It would be good to have some stats counters in here. Maybe the
standard interface statistics will cover it, otherwise ethtool -S.

You should also get this code looked at by some of the queueing
people. Rather than discarding, you might want to be applying back
pressure to slow down the sender application?

> +static void kdf(u8 *first_dst, u8 *second_dst, u8 *third_dst, const u8 *data,

> +		size_t first_len, size_t second_len, size_t third_len,

> +		size_t data_len, const u8 chaining_key[NOISE_HASH_LEN])

> +{

> +	u8 output[BLAKE2S_HASH_SIZE + 1];

> +	u8 secret[BLAKE2S_HASH_SIZE];

> +

> +	WARN_ON(IS_ENABLED(DEBUG) &&

> +		(first_len > BLAKE2S_HASH_SIZE ||

> +		 second_len > BLAKE2S_HASH_SIZE ||

> +		 third_len > BLAKE2S_HASH_SIZE ||

> +		 ((second_len || second_dst || third_len || third_dst) &&

> +		  (!first_len || !first_dst)) ||

> +		 ((third_len || third_dst) && (!second_len || !second_dst))));


Maybe split this up into a number of WARN_ON()s. At the moment, if it
fires, you have little idea why, there are so many comparisons. Also,
is this on the hot path? I guess not, since this is keys, not
packets. Do you need to care about DEBUG here?

	 Andrew
Andrew Lunn Oct. 25, 2018, 10:44 p.m. UTC | #2
> > > +#if defined(CONFIG_PM_SLEEP) && !defined(CONFIG_ANDROID)

> >

> > I don't see any other code which uses this combination. Why is this

> > needed?

> 

> WireGuard clears private key material before going to sleep, so that

> ephemeral keys never live longer in ram than their expiration date.

> This works well for mostly everything, except Android devices where

> crazy out-of-tree wireless drivers (such as qcacld) will actually wake

> and sleep the phone constantly


Hi Jason

Out of tree is important here.

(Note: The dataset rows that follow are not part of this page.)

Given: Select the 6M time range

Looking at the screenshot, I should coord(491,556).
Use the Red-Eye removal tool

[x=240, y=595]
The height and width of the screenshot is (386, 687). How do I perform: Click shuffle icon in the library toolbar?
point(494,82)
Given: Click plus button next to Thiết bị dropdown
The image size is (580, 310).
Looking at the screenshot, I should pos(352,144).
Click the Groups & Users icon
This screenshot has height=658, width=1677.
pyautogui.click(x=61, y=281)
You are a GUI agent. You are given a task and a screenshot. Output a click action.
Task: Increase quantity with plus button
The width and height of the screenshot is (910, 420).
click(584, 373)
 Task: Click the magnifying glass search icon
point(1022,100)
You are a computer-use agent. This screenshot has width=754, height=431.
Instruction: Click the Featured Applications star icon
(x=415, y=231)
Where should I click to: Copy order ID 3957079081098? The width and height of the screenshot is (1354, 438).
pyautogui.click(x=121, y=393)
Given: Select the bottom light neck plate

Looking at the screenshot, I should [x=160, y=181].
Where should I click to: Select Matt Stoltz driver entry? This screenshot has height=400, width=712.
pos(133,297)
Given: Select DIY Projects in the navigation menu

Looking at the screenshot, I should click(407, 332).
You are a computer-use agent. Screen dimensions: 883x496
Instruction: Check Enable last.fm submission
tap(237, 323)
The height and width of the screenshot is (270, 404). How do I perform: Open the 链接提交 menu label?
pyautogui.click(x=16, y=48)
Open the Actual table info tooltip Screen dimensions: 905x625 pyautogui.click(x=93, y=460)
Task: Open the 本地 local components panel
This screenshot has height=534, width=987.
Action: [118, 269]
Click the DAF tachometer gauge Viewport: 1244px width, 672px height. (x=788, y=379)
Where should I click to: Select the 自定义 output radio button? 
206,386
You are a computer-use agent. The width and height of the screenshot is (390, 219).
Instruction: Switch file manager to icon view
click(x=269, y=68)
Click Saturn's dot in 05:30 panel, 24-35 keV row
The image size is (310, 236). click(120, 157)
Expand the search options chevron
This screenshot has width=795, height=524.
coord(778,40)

To some degree, mainline does not care
about out of tree drivers. Putting in a bandaid for them does not help
get them fixed.

I would drop this bandaid. If the Android community decides to move
wireguard from mainline into their fork, they can put the bandaid back
in again, or get the driver fixed.

   Andrew
Jason A. Donenfeld Oct. 25, 2018, 11:47 p.m. UTC | #3
Hi Andrew,

On Fri, Oct 26, 2018 at 12:44 AM Andrew Lunn <andrew@lunn.ch> wrote:
> Out of tree is important here. To some degree, mainline does not care

> about out of tree drivers. Putting in a bandaid for them does not help

> get them fixed.

>

> I would drop this bandaid. If the Android community decides to move

> wireguard from mainline into their fork, they can put the bandaid back

> in again, or get the driver fixed.


No out-of-tree is really not important here, and sorry if mentioning
that in my explanation was distracting and caused you to
misunderstand. The issue isn't the crazy wireless driver; the issue is
that suspend on Android happens all the time, and the entire Android
way of using Linux is centered around non-stop suspending, with
triggers to wake up (wifi drivers, for example, like the out-of-tree
qcacld one, but presumably in tree ones too), and ways of controlling
when it goes to sleep (screen blanking, wakelocks, etc). The Android
model of Linux revolves around this, and hence the suspend semantics
for WireGuard respect this model and adjust accordingly, using the
appropriate CONFIG_ANDROID to determine which model we're operating
under. This is not a bandaid, and it doesn't have to do with forks of
the Linux kernel.

Jason
Jason A. Donenfeld Oct. 25, 2018, 11:59 p.m. UTC | #4
Hi Andrew,

On Fri, Oct 26, 2018 at 12:37 AM Andrew Lunn <andrew@lunn.ch> wrote:
> I can understand that. But on the flip side, CAKE reached something

> like version 19 before it got merged. Wireguard is looking similar.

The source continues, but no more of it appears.